Kapolri Sahkan, Mabes Polri Jadwalkan Sidang Banding FS

Kapolri Sahkan, Mabes Polri Jadwalkan Sidang Banding FS

Fajarasia.co – Mabes Polri menjadwalkan sidang banding pelanggar kode etik Polri, yakni Irjen FS. Bahkan, Kapolri Jenderal Listyo Sigit Prabowo telah mengesahkan sidang banding kode etik Polri ini.

“Komisi banding saat ini sudah disahkan oleh bapak Kapolri. Dan direncanakan oleh Tim Khusus untuk pelaksanaan sidang banding itu, nanti Minggu depan,” kata Kadiv Humas Polri Irjen Dedi Prasetyo , Jumat(16/9/2022).

Komisis Kode Etik Polri memutuskan pemberhentian dengan tidak hormat (PTDH) Irjen FS, Jumat (26/8/2022).
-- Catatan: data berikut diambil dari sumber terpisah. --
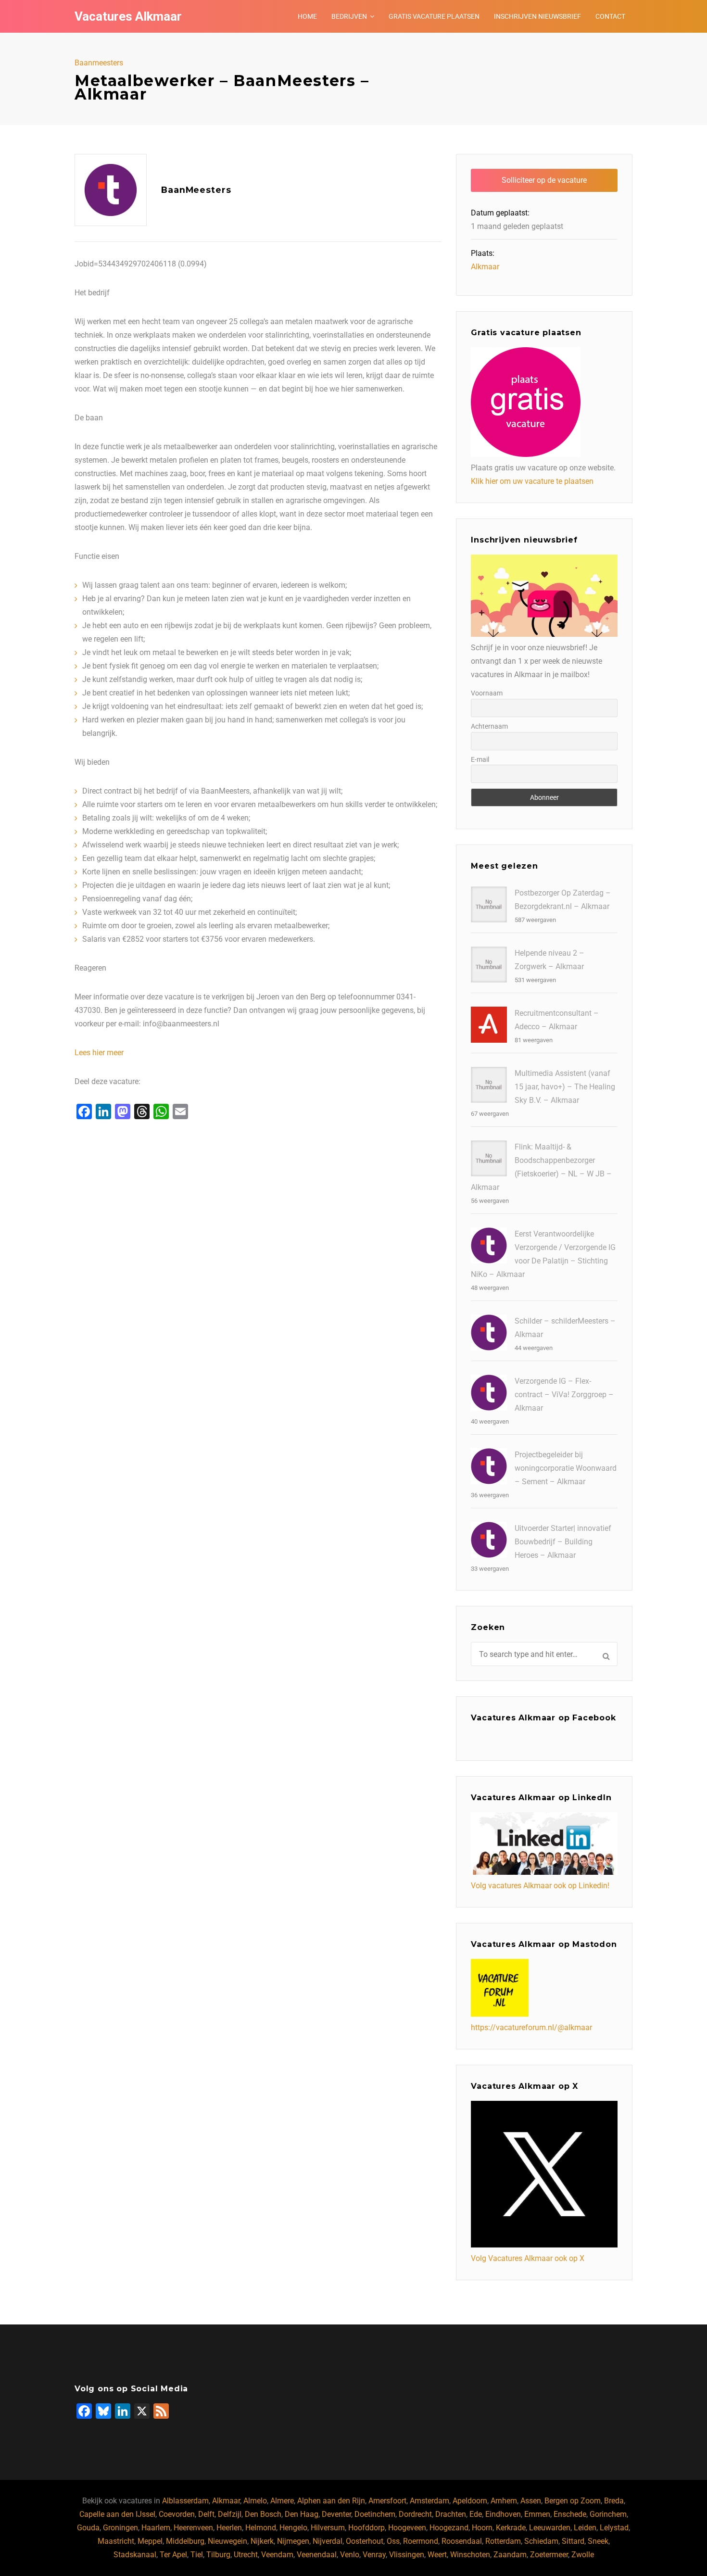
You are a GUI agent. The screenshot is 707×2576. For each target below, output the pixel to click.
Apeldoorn (470, 2500)
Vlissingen (406, 2554)
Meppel (150, 2541)
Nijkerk (262, 2541)
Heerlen (229, 2527)
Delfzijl (229, 2514)
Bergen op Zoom (572, 2500)
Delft (206, 2514)
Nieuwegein (227, 2541)
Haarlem (155, 2527)
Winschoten (470, 2554)
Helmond (260, 2527)
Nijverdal (327, 2541)
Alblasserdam (185, 2500)
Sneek (598, 2541)
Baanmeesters (99, 63)
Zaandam (510, 2554)
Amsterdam (429, 2500)
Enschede (570, 2514)
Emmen (537, 2514)
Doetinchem (374, 2514)
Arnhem (504, 2500)
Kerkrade (511, 2527)
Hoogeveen (407, 2527)
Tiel (196, 2554)
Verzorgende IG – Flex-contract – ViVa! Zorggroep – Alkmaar (564, 1394)
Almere (282, 2500)
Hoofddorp (366, 2527)
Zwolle (582, 2554)
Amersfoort (387, 2500)
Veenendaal (317, 2554)
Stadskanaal (135, 2554)
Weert (437, 2554)
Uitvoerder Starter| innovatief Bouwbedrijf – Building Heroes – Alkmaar (563, 1542)
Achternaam (489, 726)
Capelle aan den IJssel (117, 2514)
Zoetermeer (549, 2554)
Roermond (420, 2541)
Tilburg (218, 2554)
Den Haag (301, 2514)
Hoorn (482, 2527)
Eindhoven (503, 2514)
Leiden (585, 2527)
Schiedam (541, 2541)
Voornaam (487, 693)
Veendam (277, 2554)
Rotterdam (503, 2541)
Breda (614, 2500)
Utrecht (246, 2554)
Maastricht (116, 2541)
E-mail (480, 759)
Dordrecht (415, 2514)
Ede (475, 2514)
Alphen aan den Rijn (331, 2500)
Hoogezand (448, 2527)
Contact (610, 16)
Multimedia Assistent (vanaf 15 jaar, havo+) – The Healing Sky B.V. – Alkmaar (565, 1087)
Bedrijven (349, 16)
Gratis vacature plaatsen (434, 16)
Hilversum (328, 2527)
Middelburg (185, 2541)
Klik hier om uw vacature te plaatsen (532, 481)
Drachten (450, 2514)
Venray (374, 2554)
Selain FS, putusan sidang KKEP berikutnya juga menjatuhi sanksi PTDH terhadap empat perwira Polri.

Namun, Irjen Dedi belum mengatakan jadwal sidang banding empat perwira pelanggar kode etik Polri tersebut. “Baru satu (memori banding diterima, red) akan digelar Minggu depan, baru terkait (sidang banding, red) Irjen FS,” kata Dedi.

Empat perwira dengan sanksi PTDH tersebut adalah Kompol CP, Kompol BW, Kombes AP, dan AKBP JRS. Irjen Dedi hanya menjelaskan, sidang banding empat perwira tersebut akan berproses.
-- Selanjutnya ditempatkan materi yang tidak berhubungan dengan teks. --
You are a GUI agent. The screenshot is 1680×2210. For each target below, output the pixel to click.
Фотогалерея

“Sudah lengkap berkas Irjen FS. Sidang banding ini, jangan disamakan dengan sidang kode etik seperti lalu,” ujar Irjen Dedi.

Sebab, kata dia, sidang banding berupa rapat. “Rapat itu, nanti akan memutuskan kolektif kolegial, apakah menguatkan, dalam hal ini menerima atau menolak,” kata Irjen Dedi.

“Nanti kita tunggu Minggu depan. Ketua komisi (sidang banding, red) bintang tiga, nanti saya sampaikan,” ujar Irjen Dedi.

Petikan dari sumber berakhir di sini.